Brettanomyces (or “Brett” if you want to sound like you know what you’re talking about) is a yeast that is found on grape skins, in barrels and in the winery itself.
Brett can be found mainly in red wines, as the color is extracted from the skins of grapes during red wine fermentation, although Brett can and does occur in white wines, and can sometimes be attributed to sloppy (unhygienic) winemaking.
Brett is actually very difficult to get rid of in a winery, so they take many steps to avoid it in the first place. Believe it or not though, low levels of Brett in wine can actually be a good thing, as it adds a touch more complexity and character (in controlled doses). For this reason, Brettanomyces is only viewed as a fault if there’s excessive levels detected.

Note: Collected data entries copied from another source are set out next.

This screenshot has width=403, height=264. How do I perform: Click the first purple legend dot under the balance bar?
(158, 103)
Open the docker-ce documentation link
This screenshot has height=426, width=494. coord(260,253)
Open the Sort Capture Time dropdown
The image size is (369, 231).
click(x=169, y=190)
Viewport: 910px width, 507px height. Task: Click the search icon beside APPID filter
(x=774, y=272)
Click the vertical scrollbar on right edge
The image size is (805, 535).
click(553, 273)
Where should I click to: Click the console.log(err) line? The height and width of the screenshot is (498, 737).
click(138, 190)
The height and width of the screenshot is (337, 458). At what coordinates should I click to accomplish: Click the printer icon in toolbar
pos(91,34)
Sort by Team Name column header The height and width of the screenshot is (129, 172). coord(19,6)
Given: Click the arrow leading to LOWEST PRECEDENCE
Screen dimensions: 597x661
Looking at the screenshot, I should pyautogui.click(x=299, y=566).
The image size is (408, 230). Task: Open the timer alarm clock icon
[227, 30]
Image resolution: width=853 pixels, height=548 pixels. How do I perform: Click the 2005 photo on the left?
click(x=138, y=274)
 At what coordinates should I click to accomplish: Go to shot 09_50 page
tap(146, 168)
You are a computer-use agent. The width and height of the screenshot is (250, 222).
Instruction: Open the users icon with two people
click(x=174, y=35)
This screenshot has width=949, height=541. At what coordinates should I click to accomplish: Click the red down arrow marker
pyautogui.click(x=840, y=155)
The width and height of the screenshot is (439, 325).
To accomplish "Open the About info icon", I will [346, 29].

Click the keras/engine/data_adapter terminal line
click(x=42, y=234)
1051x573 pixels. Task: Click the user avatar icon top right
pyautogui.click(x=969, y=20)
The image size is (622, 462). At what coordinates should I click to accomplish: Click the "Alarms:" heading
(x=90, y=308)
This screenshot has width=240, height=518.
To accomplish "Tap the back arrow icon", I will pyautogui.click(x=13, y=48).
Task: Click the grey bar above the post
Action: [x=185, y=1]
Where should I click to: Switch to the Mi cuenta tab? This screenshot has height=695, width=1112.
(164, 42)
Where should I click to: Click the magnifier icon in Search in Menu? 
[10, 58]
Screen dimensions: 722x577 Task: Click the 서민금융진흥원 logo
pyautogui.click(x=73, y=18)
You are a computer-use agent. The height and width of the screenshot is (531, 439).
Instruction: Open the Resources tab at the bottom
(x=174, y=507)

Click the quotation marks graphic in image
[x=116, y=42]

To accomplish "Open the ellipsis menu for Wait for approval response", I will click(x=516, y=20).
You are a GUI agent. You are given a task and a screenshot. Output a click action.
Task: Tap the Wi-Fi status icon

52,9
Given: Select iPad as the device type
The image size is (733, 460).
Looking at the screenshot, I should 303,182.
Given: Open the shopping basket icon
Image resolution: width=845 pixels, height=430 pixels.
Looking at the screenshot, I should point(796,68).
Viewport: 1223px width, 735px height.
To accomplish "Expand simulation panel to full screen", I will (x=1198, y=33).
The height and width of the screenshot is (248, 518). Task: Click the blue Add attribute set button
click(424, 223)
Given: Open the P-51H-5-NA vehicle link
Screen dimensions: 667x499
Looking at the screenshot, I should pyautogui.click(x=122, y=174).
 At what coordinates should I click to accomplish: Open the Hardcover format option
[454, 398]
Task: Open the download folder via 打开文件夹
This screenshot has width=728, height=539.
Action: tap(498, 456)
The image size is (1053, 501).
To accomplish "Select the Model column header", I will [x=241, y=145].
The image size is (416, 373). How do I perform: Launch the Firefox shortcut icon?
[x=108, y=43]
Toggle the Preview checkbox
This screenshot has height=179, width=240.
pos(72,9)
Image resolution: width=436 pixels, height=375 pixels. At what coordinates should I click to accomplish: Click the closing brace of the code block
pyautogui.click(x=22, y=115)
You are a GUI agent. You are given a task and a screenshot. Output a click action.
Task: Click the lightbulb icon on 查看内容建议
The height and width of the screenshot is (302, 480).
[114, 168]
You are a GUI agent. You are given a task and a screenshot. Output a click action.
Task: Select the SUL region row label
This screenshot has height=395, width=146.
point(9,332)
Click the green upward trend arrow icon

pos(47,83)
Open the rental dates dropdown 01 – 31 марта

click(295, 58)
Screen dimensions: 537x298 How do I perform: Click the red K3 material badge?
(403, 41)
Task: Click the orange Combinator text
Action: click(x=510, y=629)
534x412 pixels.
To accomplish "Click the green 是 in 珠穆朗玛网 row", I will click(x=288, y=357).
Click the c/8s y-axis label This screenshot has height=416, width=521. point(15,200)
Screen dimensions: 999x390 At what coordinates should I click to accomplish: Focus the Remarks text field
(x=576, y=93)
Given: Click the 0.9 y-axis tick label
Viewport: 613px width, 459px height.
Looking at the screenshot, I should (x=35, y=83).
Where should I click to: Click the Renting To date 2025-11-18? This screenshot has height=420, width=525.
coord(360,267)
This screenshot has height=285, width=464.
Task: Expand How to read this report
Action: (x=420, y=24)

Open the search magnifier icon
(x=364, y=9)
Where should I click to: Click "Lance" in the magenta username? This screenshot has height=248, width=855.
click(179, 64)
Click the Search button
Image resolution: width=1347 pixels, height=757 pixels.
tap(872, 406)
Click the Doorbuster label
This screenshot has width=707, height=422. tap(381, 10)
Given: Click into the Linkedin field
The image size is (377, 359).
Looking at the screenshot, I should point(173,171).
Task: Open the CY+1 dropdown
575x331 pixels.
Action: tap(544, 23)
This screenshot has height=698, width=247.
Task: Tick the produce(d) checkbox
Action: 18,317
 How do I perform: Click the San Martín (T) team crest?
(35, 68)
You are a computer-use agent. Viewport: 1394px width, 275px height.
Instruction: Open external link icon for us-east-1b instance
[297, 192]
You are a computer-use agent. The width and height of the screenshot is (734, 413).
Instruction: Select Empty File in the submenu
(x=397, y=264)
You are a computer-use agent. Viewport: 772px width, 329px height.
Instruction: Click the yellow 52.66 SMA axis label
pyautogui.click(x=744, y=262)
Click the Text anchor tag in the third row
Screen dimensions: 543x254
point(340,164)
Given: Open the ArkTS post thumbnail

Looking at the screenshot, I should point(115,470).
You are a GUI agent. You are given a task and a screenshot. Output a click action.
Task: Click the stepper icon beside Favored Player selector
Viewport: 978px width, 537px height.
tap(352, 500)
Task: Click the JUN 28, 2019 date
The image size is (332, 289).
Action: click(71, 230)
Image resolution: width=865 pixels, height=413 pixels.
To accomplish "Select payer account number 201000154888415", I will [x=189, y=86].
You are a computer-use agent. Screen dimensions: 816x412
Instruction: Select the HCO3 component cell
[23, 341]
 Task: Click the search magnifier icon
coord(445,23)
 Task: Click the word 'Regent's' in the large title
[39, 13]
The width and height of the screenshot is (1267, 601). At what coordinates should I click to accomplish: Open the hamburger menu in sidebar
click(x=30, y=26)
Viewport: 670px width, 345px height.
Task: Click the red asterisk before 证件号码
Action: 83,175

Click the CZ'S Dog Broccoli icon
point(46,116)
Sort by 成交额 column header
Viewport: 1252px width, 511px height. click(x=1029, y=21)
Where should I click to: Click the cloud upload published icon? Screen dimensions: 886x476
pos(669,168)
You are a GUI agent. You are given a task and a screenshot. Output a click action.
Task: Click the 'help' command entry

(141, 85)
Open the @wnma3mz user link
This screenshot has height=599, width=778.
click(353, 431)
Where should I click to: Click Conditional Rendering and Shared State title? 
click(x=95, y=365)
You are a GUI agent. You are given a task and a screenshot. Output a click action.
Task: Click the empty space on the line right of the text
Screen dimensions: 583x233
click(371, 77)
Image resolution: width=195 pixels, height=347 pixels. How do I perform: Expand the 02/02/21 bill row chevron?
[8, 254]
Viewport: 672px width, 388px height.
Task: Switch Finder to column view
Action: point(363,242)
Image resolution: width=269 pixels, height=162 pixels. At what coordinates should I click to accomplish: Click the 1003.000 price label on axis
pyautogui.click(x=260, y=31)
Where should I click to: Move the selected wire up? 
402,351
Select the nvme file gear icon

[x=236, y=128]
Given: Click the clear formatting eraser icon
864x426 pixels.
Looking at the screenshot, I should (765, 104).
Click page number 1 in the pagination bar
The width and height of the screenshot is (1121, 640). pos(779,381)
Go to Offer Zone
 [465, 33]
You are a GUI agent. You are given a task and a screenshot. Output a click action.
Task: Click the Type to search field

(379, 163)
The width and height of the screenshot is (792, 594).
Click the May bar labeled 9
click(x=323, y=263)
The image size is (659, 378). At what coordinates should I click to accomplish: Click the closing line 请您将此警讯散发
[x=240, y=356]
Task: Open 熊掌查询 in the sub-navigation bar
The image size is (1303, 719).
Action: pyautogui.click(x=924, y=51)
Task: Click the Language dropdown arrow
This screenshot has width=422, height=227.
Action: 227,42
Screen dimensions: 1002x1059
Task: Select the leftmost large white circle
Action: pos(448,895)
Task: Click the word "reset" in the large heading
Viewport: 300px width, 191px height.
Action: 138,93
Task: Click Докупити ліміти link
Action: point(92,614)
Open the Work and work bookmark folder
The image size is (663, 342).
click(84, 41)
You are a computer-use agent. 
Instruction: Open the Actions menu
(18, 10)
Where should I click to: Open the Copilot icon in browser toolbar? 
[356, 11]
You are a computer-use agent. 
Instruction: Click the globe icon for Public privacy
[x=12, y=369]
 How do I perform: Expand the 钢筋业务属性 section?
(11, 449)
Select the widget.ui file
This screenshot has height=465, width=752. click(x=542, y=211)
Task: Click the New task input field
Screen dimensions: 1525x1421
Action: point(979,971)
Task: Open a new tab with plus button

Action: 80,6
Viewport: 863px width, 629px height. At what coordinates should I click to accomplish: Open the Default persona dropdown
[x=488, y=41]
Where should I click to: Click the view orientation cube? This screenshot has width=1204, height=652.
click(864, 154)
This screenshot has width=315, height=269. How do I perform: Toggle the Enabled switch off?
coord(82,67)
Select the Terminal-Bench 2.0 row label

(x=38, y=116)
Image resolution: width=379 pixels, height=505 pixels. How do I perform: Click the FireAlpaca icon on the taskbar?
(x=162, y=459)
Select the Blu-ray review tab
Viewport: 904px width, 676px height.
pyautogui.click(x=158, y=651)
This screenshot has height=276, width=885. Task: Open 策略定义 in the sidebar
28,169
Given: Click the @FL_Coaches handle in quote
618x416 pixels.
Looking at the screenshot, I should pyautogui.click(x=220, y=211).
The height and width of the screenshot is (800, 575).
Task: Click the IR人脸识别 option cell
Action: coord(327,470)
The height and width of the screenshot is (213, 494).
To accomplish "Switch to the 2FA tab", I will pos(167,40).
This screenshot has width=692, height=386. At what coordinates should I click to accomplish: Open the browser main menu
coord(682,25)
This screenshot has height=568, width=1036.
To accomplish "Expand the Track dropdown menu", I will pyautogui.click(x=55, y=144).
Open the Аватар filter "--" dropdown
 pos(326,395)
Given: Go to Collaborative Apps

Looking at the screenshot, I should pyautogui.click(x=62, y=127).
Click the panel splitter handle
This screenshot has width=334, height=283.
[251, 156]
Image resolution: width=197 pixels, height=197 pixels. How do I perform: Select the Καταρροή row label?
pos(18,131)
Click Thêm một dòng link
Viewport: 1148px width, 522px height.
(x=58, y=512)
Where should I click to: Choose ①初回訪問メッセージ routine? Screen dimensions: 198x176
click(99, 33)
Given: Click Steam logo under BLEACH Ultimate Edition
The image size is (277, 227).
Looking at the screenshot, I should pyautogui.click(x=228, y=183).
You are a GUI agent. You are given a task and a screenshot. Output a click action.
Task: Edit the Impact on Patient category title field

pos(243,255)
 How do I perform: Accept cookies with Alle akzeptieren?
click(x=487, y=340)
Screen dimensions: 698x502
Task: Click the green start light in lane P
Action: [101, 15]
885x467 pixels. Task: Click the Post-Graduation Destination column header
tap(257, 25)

How to tell if your wine is affected:
Brett in wine leads to a whole lot of unpleasant (but quite colorful) wine descriptors, including but not limited to; barnyard, wet dog, moldy cheese, cow pat, and sweaty saddles. On a side note, I’ve never actually sniffed a sweaty saddle, but if you have, then you’ve got more problems than just a bad bottle of wine. Seek help.
Your course of action:
Different people have different sensitivities to Brett, so you may want to get a second opinion on the wine you claim to be infested with odors of wet dog, before you do anything rash!